BI gelar kompetisi Bertarung Inovasi Sambal Anak Negeri
A
A
A
TERDAPAT kebiasaan di masyarakat kita, kalau makan nasi tidak ditemani sambal rasanya ada yang kurang. Sambalpun harus dibuat dari cabai segar agar cita rasanya “lebih mantap”. Begitu kira-kira gambaran masyarakat penyuka sambal di tanah air.
Gambaran tersebut rasanya tidak berlebihan. Berbagai jenis sambal ada di bumi nusantara dengan bermacam-macam sebutannya, mulai dari sambal balado, sambal roa, sambal bajak, sambal oncom, sambal kenari, sambal terasi, sambal cabai ijo, sambal tempe, dan lainnya, dari tingkat kepedasan yang biasa, hingga sangat pedas. Sambal-sambal ini dijual di warung-warung, kedai, toko, swalayan, rumah makan mulai dari kaki lima hingga restoran besar.
Menilik bahan dasar dari seluruh sambal tersebut adalah cabai, pernahkan kita berpikir untuk mengurangi konsumsi sambal di saat pasokan cabai sedang berkurang, atau bila petani cabai sedang gagal panen, atau waktu harga cabai meroket? Dapat dipastikan sebagian dari kita menjawab “tidak pernah”. Kebiasaan konsumsi yang besar, termasuk pada saat harga cabai melonjak karena berkurangnya pasokan cabai segar, menyebabkan cabai menjadi salah satu komoditas yang harganya berfluktuasi sehingga berkontribusi signifikan terhadap angka inflasi.

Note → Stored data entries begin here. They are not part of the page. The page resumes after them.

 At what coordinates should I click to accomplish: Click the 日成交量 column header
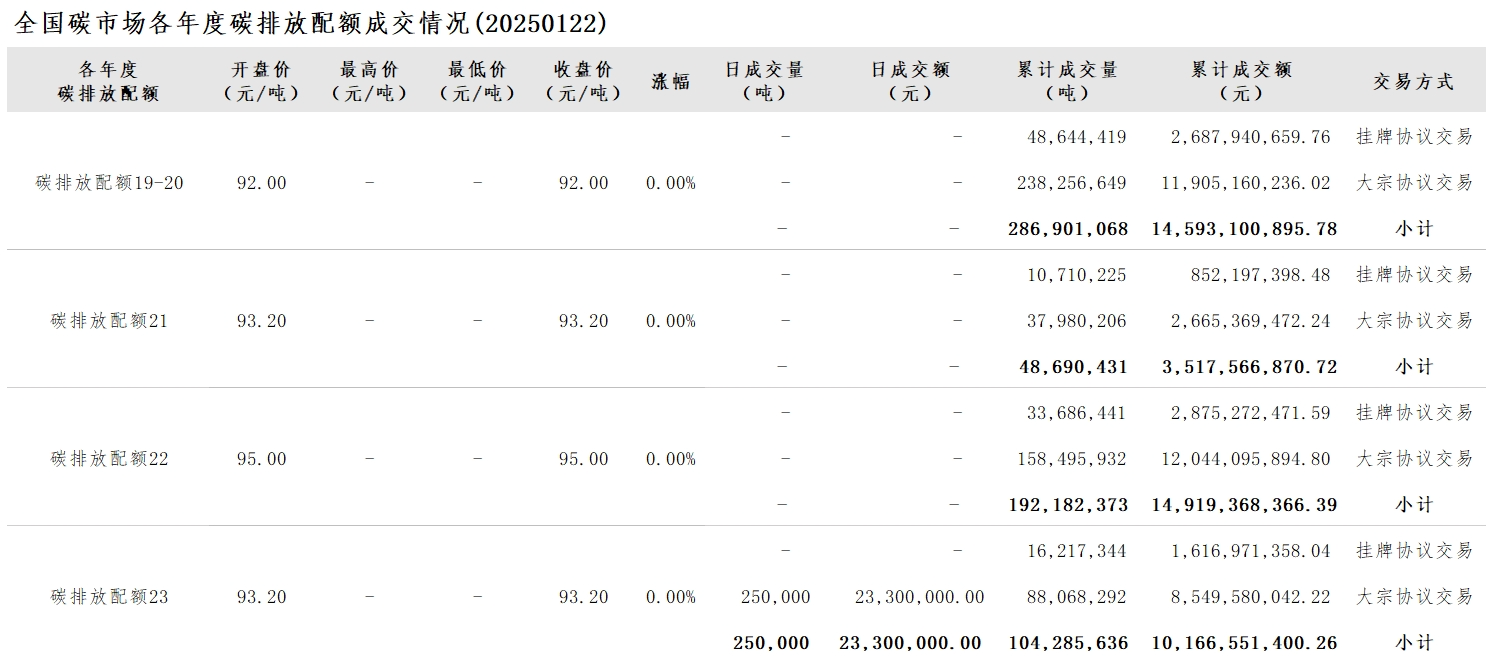(765, 81)
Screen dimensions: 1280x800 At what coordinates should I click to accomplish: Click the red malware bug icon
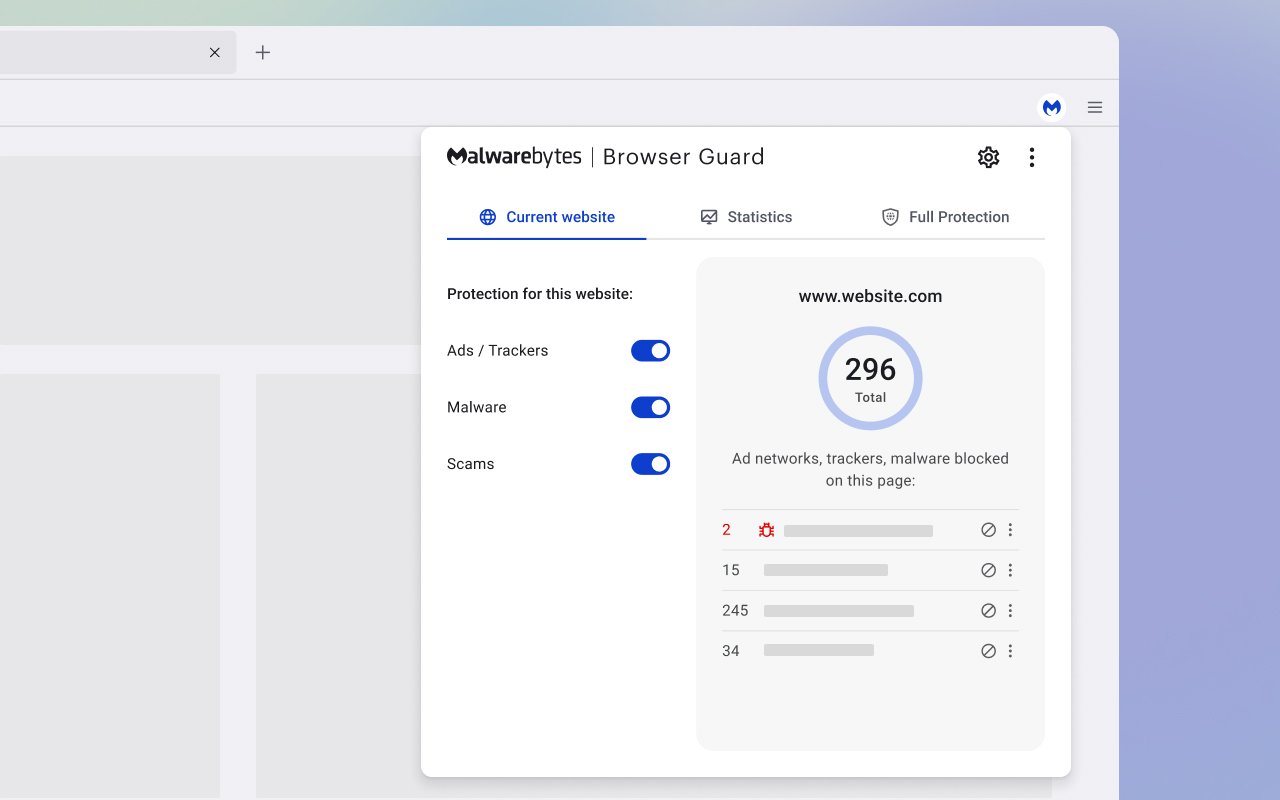(x=765, y=530)
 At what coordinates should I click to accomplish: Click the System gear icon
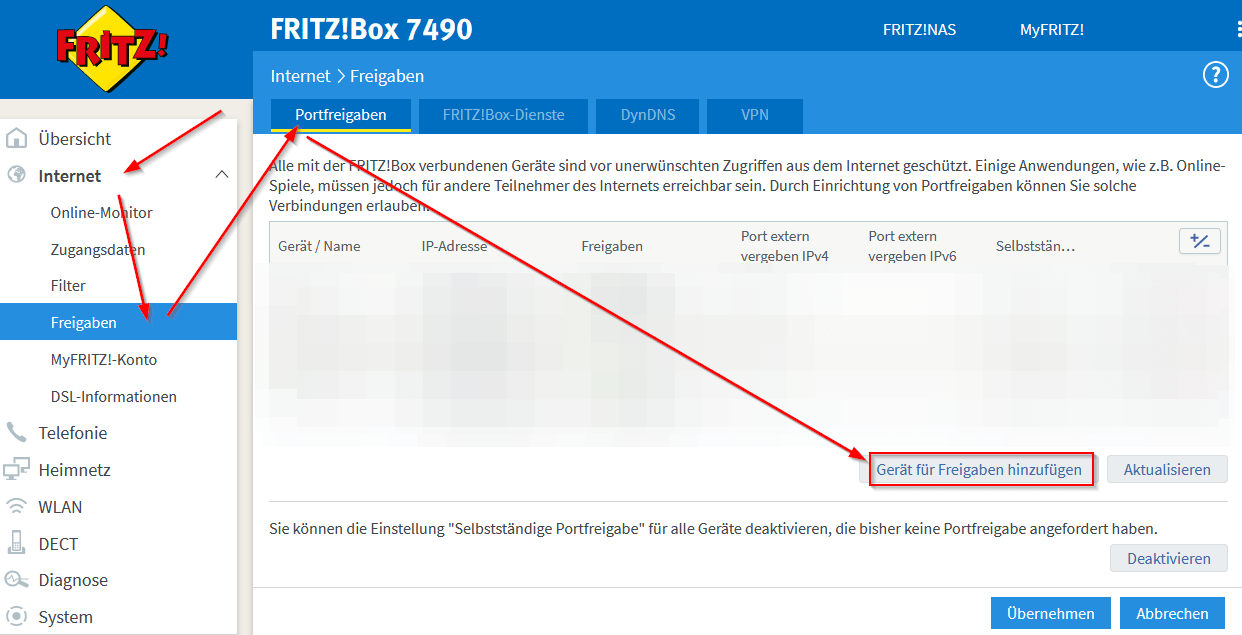point(17,616)
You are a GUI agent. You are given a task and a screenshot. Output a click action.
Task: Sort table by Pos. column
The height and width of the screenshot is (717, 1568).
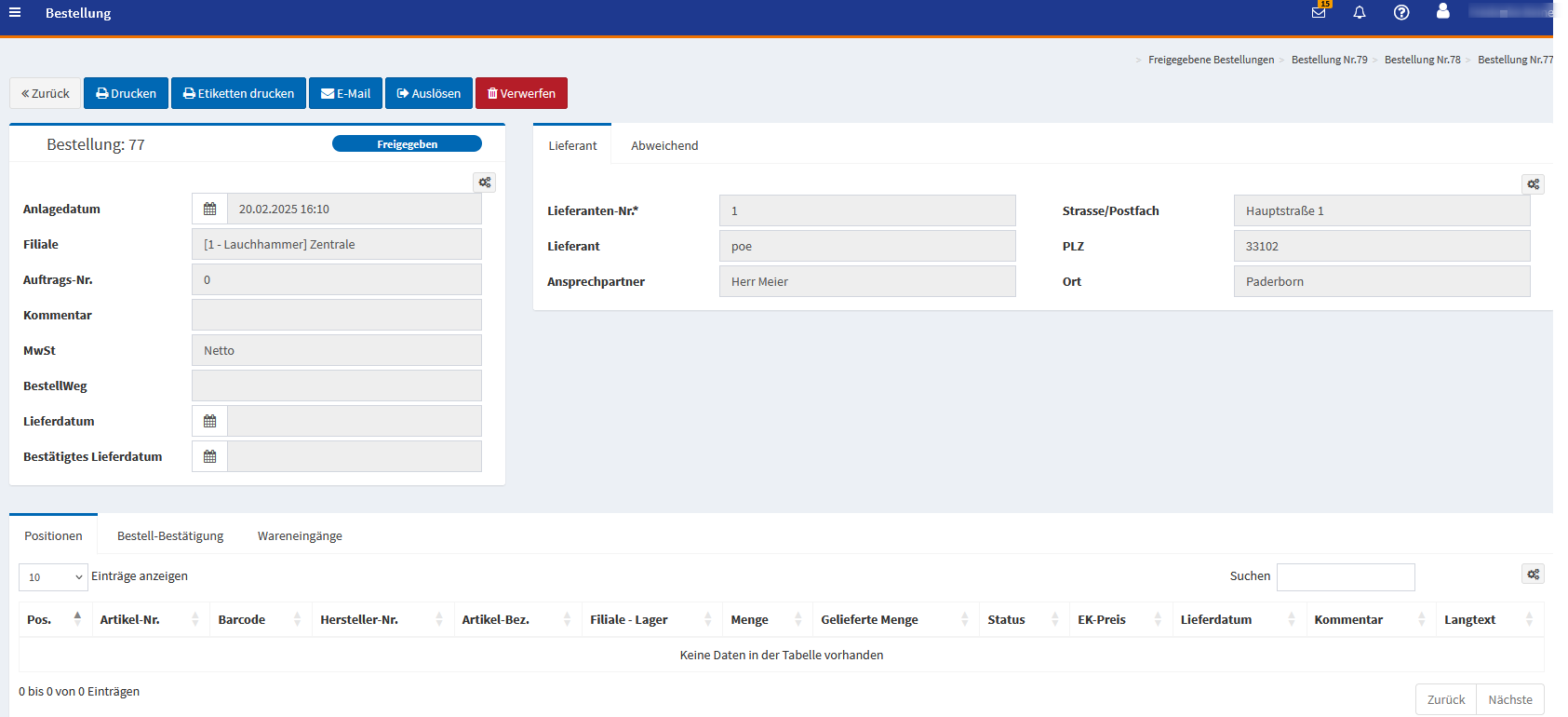click(x=54, y=620)
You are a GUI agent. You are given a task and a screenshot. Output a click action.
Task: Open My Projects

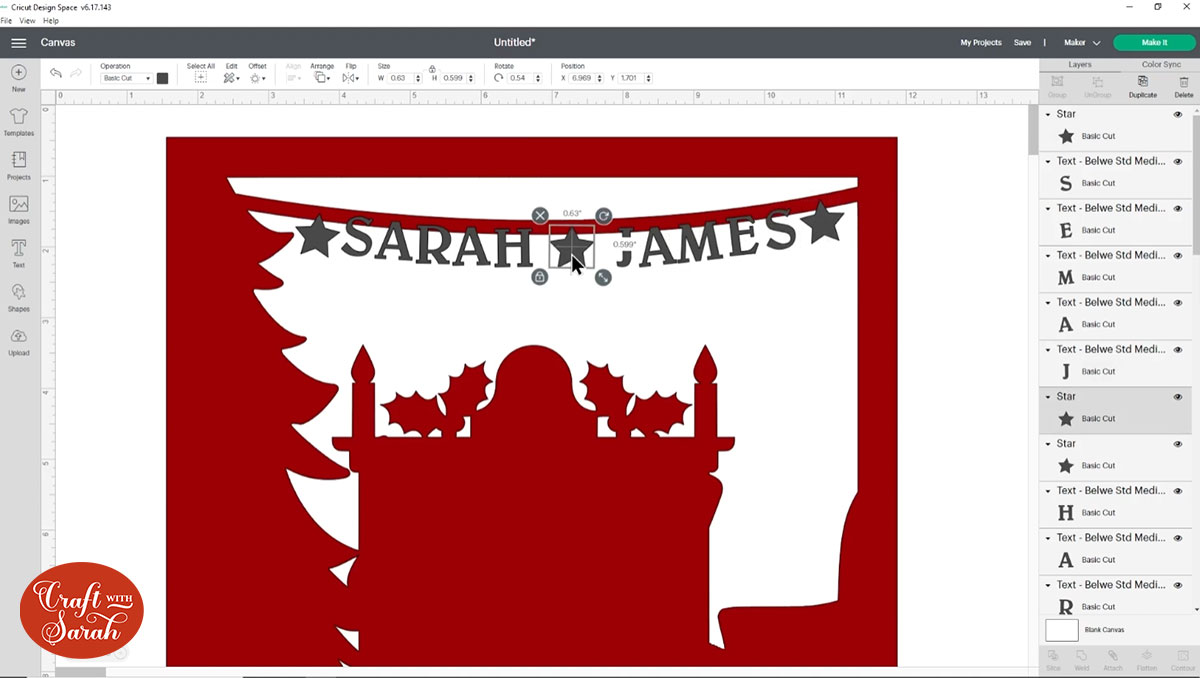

Berlatar belakang hal-hal tersebut, Bank Indonesia (BI) menyelenggarakan kompetisi nasional “Bertarung Inovasi Sambal Anak Negeri” bekerja sama dengan Kementerian Pertanian, Kementerian Koperasi dan UKM, serta Carrefour. Bank Indonesia menggagas kompetisi sambal nasional ini dalam upaya mengajak masyarakat menggeser kebiasaan mengkonsumsi cabai segar menjadi cabai olahan, sehingga mengurangi ketergantungan terhadap pasokan cabai segar.
Pada akhirnya, pergeseran kebiasaan ini akan mendukung tugas BI dalam upaya pengendalian inflasi. Di samping itu, melalui kompetisi ini Bank Indonesia juga turut mendorong gerakan kewirausahaan nasional generasi muda yang bertumpu pada inovasi.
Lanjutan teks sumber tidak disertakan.